### Instructions for the task:
Reproduce the items below line for line, with no changes.

### Click-target data:

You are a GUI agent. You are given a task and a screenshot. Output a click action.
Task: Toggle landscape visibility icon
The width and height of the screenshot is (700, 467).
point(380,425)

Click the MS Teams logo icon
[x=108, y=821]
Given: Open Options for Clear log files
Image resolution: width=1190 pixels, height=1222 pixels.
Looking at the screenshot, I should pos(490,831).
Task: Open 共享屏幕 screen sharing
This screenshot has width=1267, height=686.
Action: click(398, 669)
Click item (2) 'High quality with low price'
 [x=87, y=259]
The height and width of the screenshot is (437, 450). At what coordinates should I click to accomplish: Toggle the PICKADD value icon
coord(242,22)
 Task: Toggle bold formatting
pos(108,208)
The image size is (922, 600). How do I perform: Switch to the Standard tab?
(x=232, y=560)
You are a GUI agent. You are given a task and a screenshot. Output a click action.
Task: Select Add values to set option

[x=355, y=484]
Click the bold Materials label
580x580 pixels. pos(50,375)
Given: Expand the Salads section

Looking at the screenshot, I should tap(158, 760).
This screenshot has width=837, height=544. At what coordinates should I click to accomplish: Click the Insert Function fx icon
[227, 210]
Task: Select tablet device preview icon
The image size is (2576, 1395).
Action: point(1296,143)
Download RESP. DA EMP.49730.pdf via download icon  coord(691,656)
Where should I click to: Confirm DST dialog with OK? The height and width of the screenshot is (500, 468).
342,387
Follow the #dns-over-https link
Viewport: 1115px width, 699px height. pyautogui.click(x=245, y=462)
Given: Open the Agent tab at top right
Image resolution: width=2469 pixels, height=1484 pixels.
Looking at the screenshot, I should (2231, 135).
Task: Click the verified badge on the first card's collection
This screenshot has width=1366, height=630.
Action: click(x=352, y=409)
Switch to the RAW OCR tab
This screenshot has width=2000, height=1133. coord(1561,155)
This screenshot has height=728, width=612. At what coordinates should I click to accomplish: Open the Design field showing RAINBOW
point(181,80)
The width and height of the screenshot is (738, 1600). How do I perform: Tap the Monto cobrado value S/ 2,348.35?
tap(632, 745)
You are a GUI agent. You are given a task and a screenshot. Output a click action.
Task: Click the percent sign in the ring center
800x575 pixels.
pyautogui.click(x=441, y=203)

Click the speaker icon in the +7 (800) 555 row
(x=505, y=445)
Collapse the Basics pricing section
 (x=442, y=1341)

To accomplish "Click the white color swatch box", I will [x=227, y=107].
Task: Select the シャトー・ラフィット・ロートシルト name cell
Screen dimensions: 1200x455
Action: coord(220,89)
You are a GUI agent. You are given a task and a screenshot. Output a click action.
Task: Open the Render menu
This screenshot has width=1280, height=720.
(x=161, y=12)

### The reply:
You are a GUI agent. You are given a task and a screenshot. Output a click action.
Task: Toggle landscape visibility icon
The width and height of the screenshot is (700, 467).
point(380,425)

Click the MS Teams logo icon
[x=108, y=821]
Given: Open Options for Clear log files
Image resolution: width=1190 pixels, height=1222 pixels.
Looking at the screenshot, I should pos(490,831).
Task: Open 共享屏幕 screen sharing
This screenshot has width=1267, height=686.
Action: click(398, 669)
Click item (2) 'High quality with low price'
 [x=87, y=259]
The height and width of the screenshot is (437, 450). At what coordinates should I click to accomplish: Toggle the PICKADD value icon
coord(242,22)
 Task: Toggle bold formatting
pos(108,208)
The image size is (922, 600). How do I perform: Switch to the Standard tab?
(x=232, y=560)
You are a GUI agent. You are given a task and a screenshot. Output a click action.
Task: Select Add values to set option

[x=355, y=484]
Click the bold Materials label
580x580 pixels. pos(50,375)
Given: Expand the Salads section

Looking at the screenshot, I should tap(158, 760).
This screenshot has width=837, height=544. At what coordinates should I click to accomplish: Click the Insert Function fx icon
[227, 210]
Task: Select tablet device preview icon
The image size is (2576, 1395).
Action: point(1296,143)
Download RESP. DA EMP.49730.pdf via download icon  coord(691,656)
Where should I click to: Confirm DST dialog with OK? The height and width of the screenshot is (500, 468).
342,387
Follow the #dns-over-https link
Viewport: 1115px width, 699px height. pyautogui.click(x=245, y=462)
Given: Open the Agent tab at top right
Image resolution: width=2469 pixels, height=1484 pixels.
Looking at the screenshot, I should (2231, 135).
Task: Click the verified badge on the first card's collection
This screenshot has width=1366, height=630.
Action: click(x=352, y=409)
Switch to the RAW OCR tab
This screenshot has width=2000, height=1133. coord(1561,155)
This screenshot has height=728, width=612. At what coordinates should I click to accomplish: Open the Design field showing RAINBOW
point(181,80)
The width and height of the screenshot is (738, 1600). How do I perform: Tap the Monto cobrado value S/ 2,348.35?
tap(632, 745)
You are a GUI agent. You are given a task and a screenshot. Output a click action.
Task: Click the percent sign in the ring center
800x575 pixels.
pyautogui.click(x=441, y=203)

Click the speaker icon in the +7 (800) 555 row
(x=505, y=445)
Collapse the Basics pricing section
 (x=442, y=1341)

To accomplish "Click the white color swatch box", I will [x=227, y=107].
Task: Select the シャトー・ラフィット・ロートシルト name cell
Screen dimensions: 1200x455
Action: coord(220,89)
You are a GUI agent. You are given a task and a screenshot. Output a click action.
Task: Open the Render menu
This screenshot has width=1280, height=720.
(x=161, y=12)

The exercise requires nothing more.